#### TASK TO COMPLETE:
When the line containing "Screen dimensions: 691x590" appears in the entries below, begin printing there and stop after the line containing "Given: Open the 来自天堂的最好朋友 title link"; print each of those lines exactly and no other line.

#### RECORDS TO PROCESS:
^^^^^^^^

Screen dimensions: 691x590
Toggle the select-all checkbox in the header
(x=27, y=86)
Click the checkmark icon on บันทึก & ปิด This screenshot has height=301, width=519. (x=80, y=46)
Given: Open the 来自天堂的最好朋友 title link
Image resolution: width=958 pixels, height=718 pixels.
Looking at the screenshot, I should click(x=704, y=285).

^^^^^^^^

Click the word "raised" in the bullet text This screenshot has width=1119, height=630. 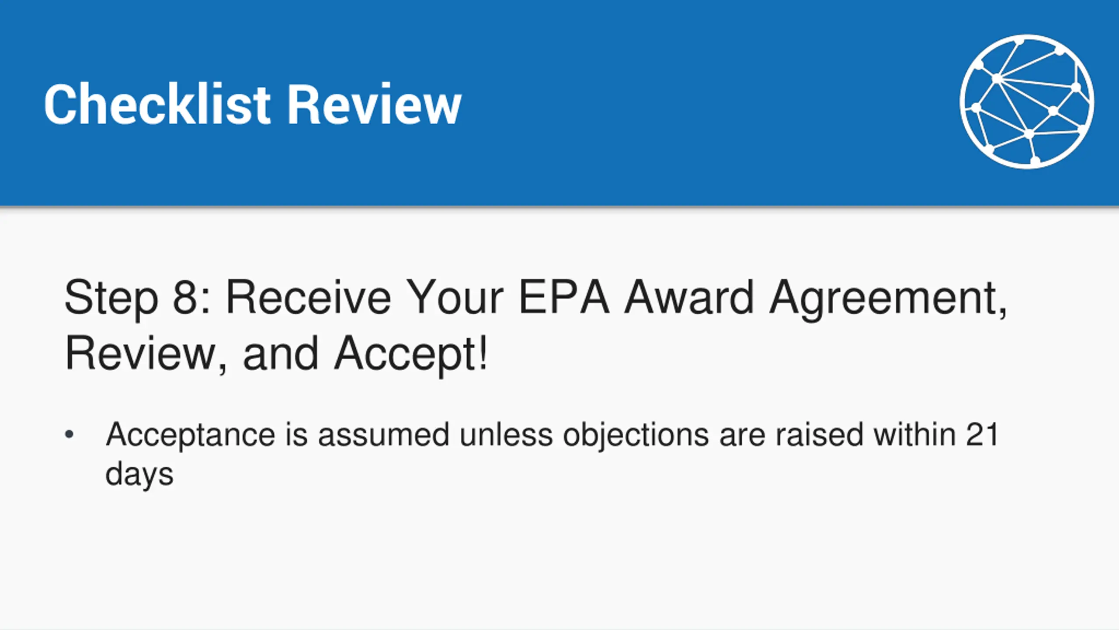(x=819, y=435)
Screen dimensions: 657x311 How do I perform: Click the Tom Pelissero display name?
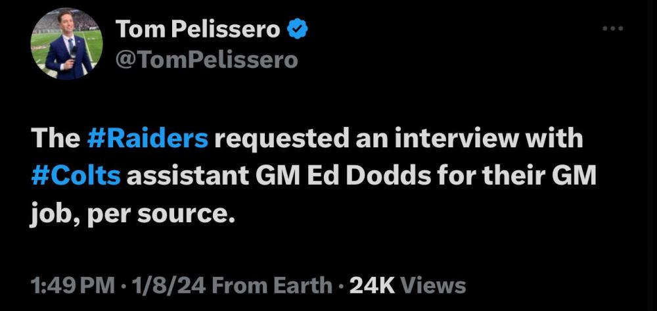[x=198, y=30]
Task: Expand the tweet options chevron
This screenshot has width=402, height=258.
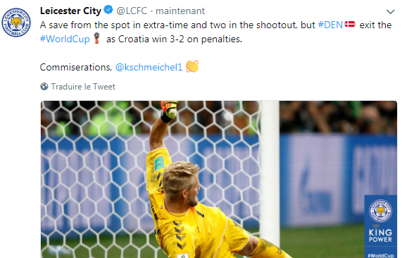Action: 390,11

^^^^^^^^

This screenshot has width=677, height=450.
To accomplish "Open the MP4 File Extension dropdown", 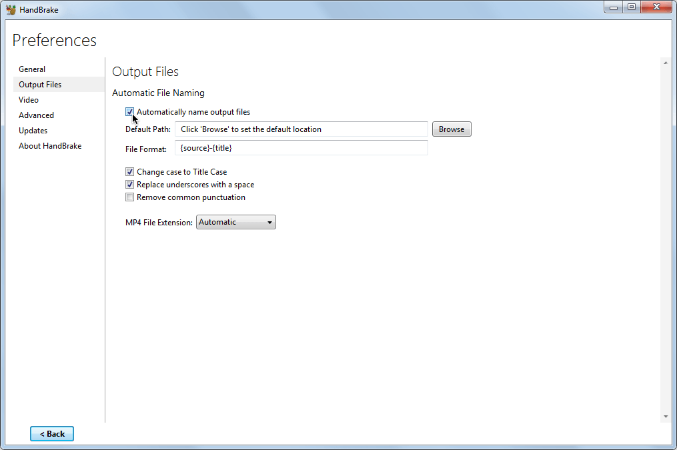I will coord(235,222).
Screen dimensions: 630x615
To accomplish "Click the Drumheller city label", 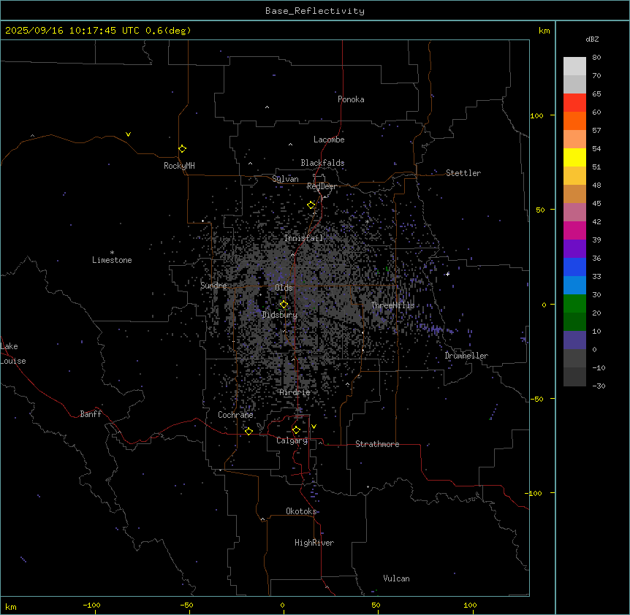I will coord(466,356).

^^^^^^^^

#### SOLUTION FOR THIS EXERCISE:
Screen dimensions: 691x590
Toggle the select-all checkbox in the header
(x=27, y=86)
Click the checkmark icon on บันทึก & ปิด This screenshot has height=301, width=519. (x=80, y=46)
Given: Open the 来自天堂的最好朋友 title link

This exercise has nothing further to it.